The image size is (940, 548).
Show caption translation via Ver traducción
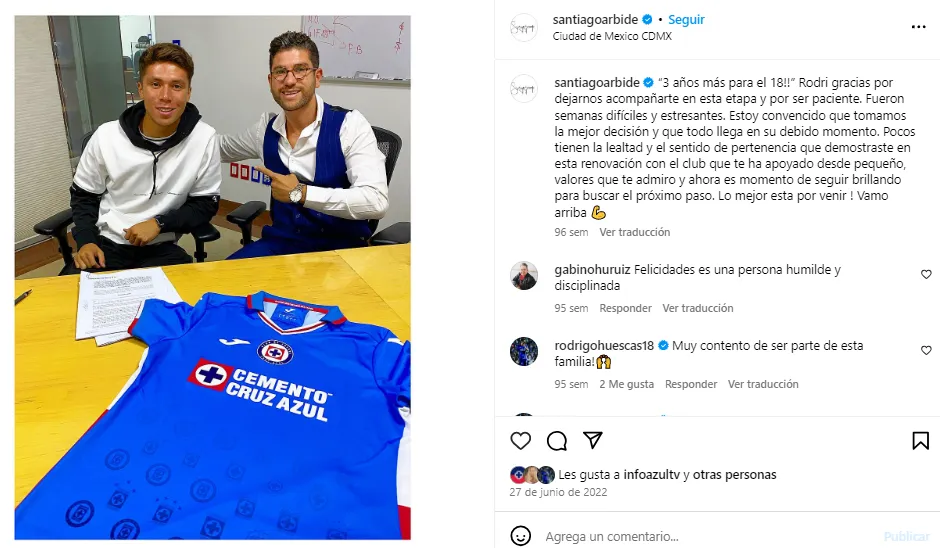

...

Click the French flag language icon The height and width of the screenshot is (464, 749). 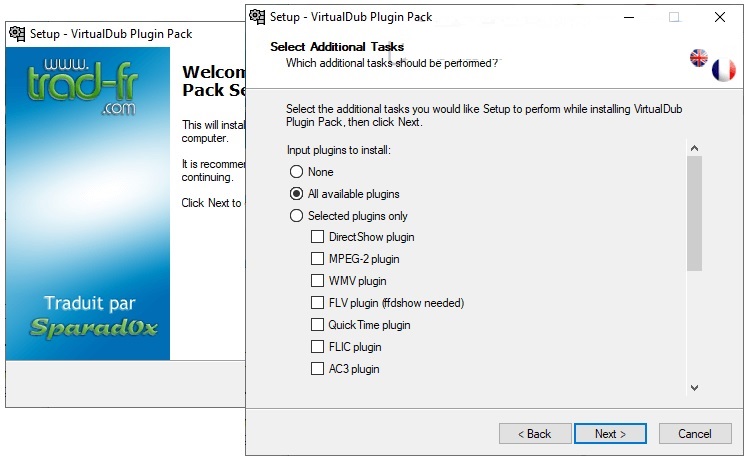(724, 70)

--

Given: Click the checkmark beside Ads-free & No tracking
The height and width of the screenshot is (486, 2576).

_TASK PROMPT_:
Will you return exactly the lines above from the one with "The image size is (940, 548)." down to the one with "Show caption translation via Ver traducción", counting both as part of the range?

_RESPONSE TO THIS TASK_:
The image size is (940, 548).
Show caption translation via Ver traducción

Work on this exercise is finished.